The rhythm is frenetic, there are hardly any downtimes and we relive through the eyes of the protagonists moments that will be familiar to us. What in other series would be a plot to be stretched like gum for a whole year or two, here they have been dispatched in a single chapter. Confinement, telecommuting and videoconferencing meetings, the unexpected contagion from an acquaintance ... We soon jumped into racial riots over the death of George floyd, the presidential elections that faced at the polls Joe biden and Donald Trump. the frantic counting of votes and the assault on the Capitol. Almost nothing. All of them seasoned with the closure of the loose ends, especially that of the report 618, a kind of secret code whose mere invocation allows the powerful to continue enjoying immunity from justice. Almost nothing. And so we discover that the summary is the entire episode.

At least they have not done as in other series in which a character stopped appearing. Sometimes without explanation, other times he was involved in some mysterious accident in which he was presumed dead. It is not going to be that in a few years the actor decided to return (hello Bobby Ewing in the shower in Dallas). Adrian Boseman (Delroy Lindo) and Luca Quinn (Cush Jumbo) have the opportunity to leave with dignity, without botch or improvisation due to unforeseen circumstances. Few are the actors that remain from the beginning of the series, but if something has been made clear by the Kings since that death in 'The Good Wife' is that nobody is essential. We must not forget that of the original trio of leading actresses, after the departure of Luca's character, we only have Diane Lockhart. To Maya (Rose leslie), who looked like she was going to be a new Alicia Florrick, we already fired her last year.

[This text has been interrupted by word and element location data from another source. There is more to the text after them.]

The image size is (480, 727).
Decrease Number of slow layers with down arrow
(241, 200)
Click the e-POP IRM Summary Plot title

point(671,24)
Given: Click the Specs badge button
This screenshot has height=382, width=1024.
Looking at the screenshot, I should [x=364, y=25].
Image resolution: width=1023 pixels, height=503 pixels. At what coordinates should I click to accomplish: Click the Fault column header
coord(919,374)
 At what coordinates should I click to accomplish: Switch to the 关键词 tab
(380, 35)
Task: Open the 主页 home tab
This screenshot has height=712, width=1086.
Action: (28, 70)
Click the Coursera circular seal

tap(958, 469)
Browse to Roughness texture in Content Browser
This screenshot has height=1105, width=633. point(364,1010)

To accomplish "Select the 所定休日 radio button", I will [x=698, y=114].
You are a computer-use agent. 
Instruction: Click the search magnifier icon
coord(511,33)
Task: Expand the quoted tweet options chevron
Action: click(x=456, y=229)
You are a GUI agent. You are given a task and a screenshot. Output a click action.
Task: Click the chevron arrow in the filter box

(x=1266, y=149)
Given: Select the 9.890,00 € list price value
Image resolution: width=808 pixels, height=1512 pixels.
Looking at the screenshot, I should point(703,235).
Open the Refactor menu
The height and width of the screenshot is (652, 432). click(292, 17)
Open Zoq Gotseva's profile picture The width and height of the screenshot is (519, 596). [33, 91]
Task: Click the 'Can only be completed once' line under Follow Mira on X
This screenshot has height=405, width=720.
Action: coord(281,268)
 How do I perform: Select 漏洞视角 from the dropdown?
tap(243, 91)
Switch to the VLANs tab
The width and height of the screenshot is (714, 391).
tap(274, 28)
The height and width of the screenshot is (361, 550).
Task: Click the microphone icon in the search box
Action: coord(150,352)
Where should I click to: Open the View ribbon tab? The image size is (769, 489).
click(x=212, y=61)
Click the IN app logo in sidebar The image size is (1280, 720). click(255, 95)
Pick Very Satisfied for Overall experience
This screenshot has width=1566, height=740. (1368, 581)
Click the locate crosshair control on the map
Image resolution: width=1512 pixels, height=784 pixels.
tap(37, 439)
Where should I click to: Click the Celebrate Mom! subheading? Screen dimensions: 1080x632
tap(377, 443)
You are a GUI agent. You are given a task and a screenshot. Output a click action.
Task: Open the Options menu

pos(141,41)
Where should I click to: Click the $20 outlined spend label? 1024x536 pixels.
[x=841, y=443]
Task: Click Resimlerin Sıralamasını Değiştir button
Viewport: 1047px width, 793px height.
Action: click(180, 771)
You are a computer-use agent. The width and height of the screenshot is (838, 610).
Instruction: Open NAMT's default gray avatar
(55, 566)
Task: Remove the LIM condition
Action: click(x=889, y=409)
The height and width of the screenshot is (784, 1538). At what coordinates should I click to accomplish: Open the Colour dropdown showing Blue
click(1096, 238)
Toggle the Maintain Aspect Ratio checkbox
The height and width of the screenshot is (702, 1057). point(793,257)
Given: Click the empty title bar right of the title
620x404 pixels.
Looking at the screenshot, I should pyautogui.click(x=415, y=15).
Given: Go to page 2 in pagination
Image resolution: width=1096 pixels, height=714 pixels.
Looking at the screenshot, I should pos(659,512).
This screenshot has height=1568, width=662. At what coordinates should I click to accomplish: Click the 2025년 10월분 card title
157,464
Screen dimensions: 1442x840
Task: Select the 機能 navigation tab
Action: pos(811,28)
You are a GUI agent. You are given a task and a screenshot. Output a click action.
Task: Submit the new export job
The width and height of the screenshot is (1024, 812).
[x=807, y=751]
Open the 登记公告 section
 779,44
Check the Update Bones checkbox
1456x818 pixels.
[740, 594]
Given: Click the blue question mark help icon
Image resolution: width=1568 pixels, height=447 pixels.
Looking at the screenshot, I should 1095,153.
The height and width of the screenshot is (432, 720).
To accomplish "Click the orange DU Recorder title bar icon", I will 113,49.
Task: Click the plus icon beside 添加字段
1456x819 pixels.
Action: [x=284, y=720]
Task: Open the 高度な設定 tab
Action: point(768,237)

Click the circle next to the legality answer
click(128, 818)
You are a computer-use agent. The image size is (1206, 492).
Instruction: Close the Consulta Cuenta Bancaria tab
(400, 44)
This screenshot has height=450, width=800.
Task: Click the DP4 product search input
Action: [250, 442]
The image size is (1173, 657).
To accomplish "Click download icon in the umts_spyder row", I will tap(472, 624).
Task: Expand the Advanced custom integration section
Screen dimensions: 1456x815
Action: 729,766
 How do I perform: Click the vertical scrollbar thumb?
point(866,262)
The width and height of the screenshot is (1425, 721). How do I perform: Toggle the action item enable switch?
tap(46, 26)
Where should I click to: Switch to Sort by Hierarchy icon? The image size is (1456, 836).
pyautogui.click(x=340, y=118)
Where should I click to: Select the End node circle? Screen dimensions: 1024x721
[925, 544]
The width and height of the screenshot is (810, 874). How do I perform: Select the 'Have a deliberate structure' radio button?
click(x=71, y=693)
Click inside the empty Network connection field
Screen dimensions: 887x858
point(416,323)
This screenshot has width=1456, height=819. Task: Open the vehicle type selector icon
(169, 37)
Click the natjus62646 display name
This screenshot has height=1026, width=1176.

The screenwriters do not want to live on income, or gloat in the past. Through their plots they show us an X-ray of North American society, focusing on the political turmoil that the country is going through. Trump's electoral victory four ago came when the first season was still in full production and its creators knew how to adapt on the fly. And it became one of the central plots of the series, which was able to make a flag of anti-Trumpism. Can't say that Trump's defeat It caught the Kings by surprise and it was something that was on the agenda. These first episodes are offering us an X-ray of regime change. How some officials of the previous administration continue to put pebbles in the path of the new rulers, or those unprecedented alliances of Democrats with Republicans critical of what the man with the yellow toupee did. Meanwhile, Diane questions her position at the Reddick, Boseman & Lockhart law firm, following the departure of Adrian and Luca.

Among the additions to the cast in this new installment, the one of Mandy patinkin, the Saul Berenson of Homeland, in the role of one of those eccentric characters that lately seem to land in the series for a story arc of one season, as it was Michael Sheen in the role of the histrionic Roland Bloom in the third installment of the series. Patinkin plays here a man of law with no legal experience who sets up his own court of law. Alternative justice in a copy shop. A clandestine court to which many citizens go to solve their small conflicts to which a saturated courts are unable to respond. A situation derived from the pandemic? Also the young actress Charmaine bingwa plays Carmen Moyo, a first-year attorney who seems to have her own roadmap to quickly rise through the firm by taking on the defense of defendants in the most reprehensible crimes. New plots and characters for a series that seems to resist stagnation. Although the question that we have all kept asking ourselves for five years is, will we see Alicia again after the slap scene? The new episodes can be seen every week on Movistar.